>> begin

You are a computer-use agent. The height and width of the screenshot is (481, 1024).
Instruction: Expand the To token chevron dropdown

>> end
>> begin

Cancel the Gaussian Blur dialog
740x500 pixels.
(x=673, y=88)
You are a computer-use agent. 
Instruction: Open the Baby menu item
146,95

>> end

* **THE PROBLEM**: Duplicate the part of the material that begins with the line containing "You are a computer-use agent. The" and ends with the line containing "Instruction: Expand the", including both of those lines.

* **COMPLETE OUTPUT**:
You are a computer-use agent. The height and width of the screenshot is (481, 1024).
Instruction: Expand the To token chevron dropdown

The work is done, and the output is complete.